Pertemuan tersebut dihadiri oleh beberapa tokoh penting di bidang antikorupsi, termasuk Erry Riyana Hardjapamekas dan Chandra M. Hamzah, yang pernah menjabat sebagai pimpinan KPK. Selain itu, terdapat juga jurnalis senior Bambang Harymurti dan beberapa pegiat antikorupsi lainnya, seperti Natalia Soebagjo, Meuthia Gani Rochman, Felia Salim, Metta Dharmasaputra, dan Arsil.
Dalam pertemuan tersebut, Dasco menyatakan bahwa mereka banyak membahas tentang upaya pemberantasan korupsi dan tujuannya untuk memberikan efek jera yang optimal. Tujuan utama dari langkah-langkah pencegahan korupsi ini adalah untuk meningkatkan daya guna dan hasil guna terhadap upaya pemberantasan tindak pidana korupsi. Selain itu, mereka juga membahas tentang RUU Perampasan Aset yang sedang dibahas di DPR RI.
Dasco menyampaikan terima kasih atas masukan dan aspirasi yang disampaikan oleh para hadirin. Ia juga menyatakan bahwa bersama-sama, mereka akan berusaha untuk memberikan yang terbaik bagi Indonesia. Dengan pertemuan ini, diharapkan dapat meningkatkan kemampuan dalam pemberantasan korupsi dan memberikan efek jera yang lebih optimal.

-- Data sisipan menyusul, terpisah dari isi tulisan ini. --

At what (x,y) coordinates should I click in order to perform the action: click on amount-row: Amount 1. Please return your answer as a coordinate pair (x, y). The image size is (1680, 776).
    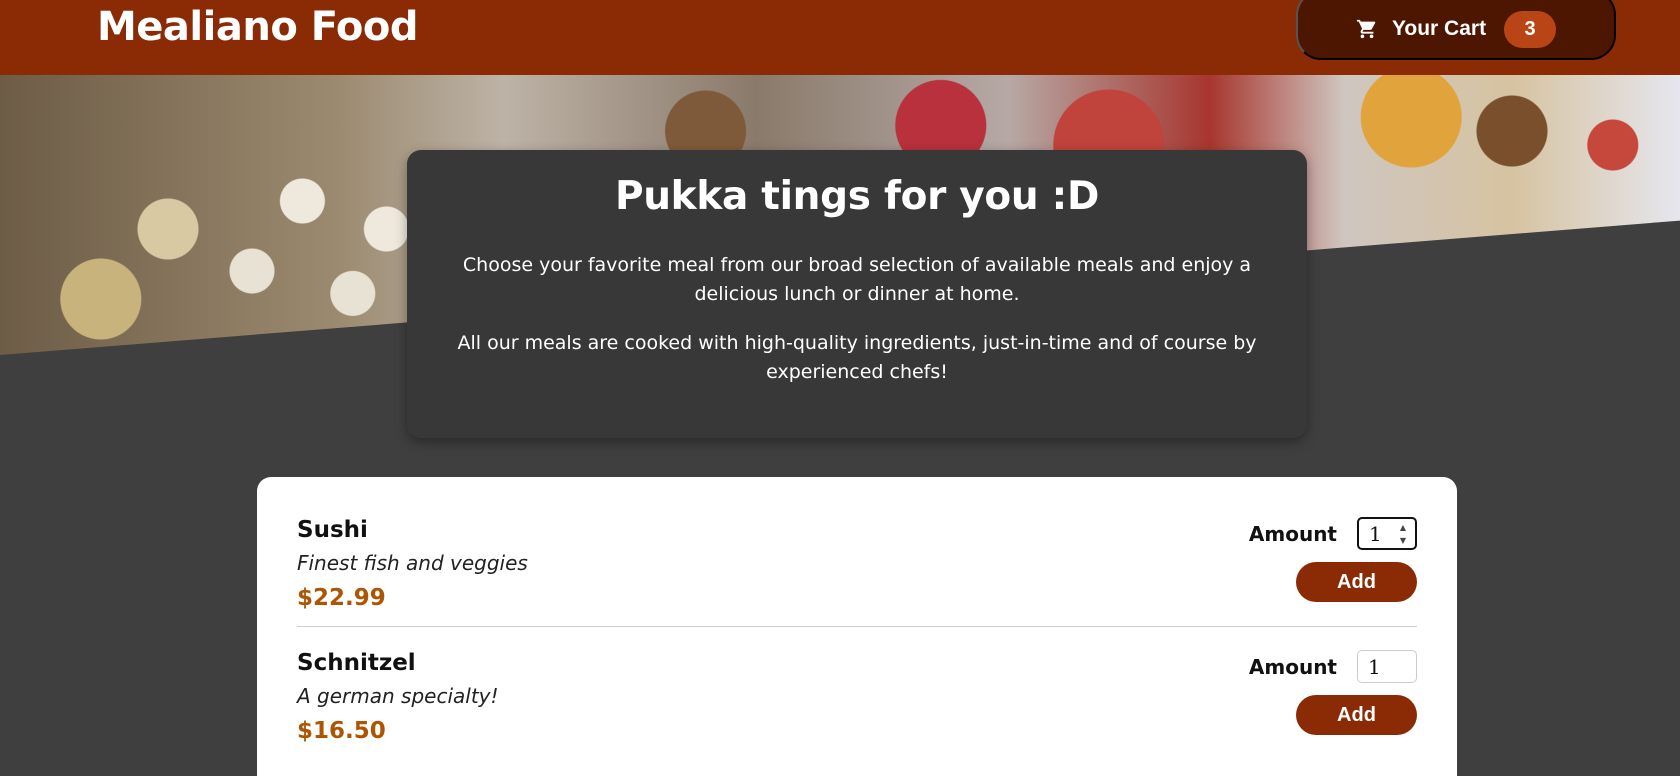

Dalam konteks yang lebih luas, pertemuan ini menunjukkan bahwa pemerintah dan para pegiat antikorupsi berkomitmen untuk melawan korupsi di Indonesia. Dengan kerja sama dan pertukaran informasi, diharapkan dapat meningkatkan efektivitas dalam pemberantasan korupsi dan memberikan hasil yang lebih baik bagi masyarakat.
Pertemuan ini juga menunjukkan bahwa Dasco sendiri sangat peduli dengan isu korupsi dan berusaha untuk melakukan langkah-langkah yang efektif untuk melawan korupsi. Dengan demikian, dapat dipastikan bahwa pemerintah akan terus berusaha untuk meningkatkan kemampuan dalam pemberantasan korupsi dan memberikan efek jera yang lebih optimal bagi para pelaku korupsi.
Pertemuan tersebut juga membuka peluang bagi para pegiat antikorupsi untuk berkontribusi dalam proses pemberantasan korupsi. Dengan demikian, dapat dipastikan bahwa kebersihan pemerintahan akan terus ditingkatkan dan korupsi akan semakin sulit untuk berkembang di Indonesia.
Dalam keseluruhan, pertemuan Dasco dengan para pegiat antikorupsi dan eks pimpinan KPK menunjukkan komitmen yang kuat dalam melawan korupsi di Indonesia. Dengan kerja sama dan pertukaran informasi, diharapkan dapat meningkatkan efektivitas dalam pemberantasan korupsi dan memberikan hasil yang lebih baik bagi masyarakat.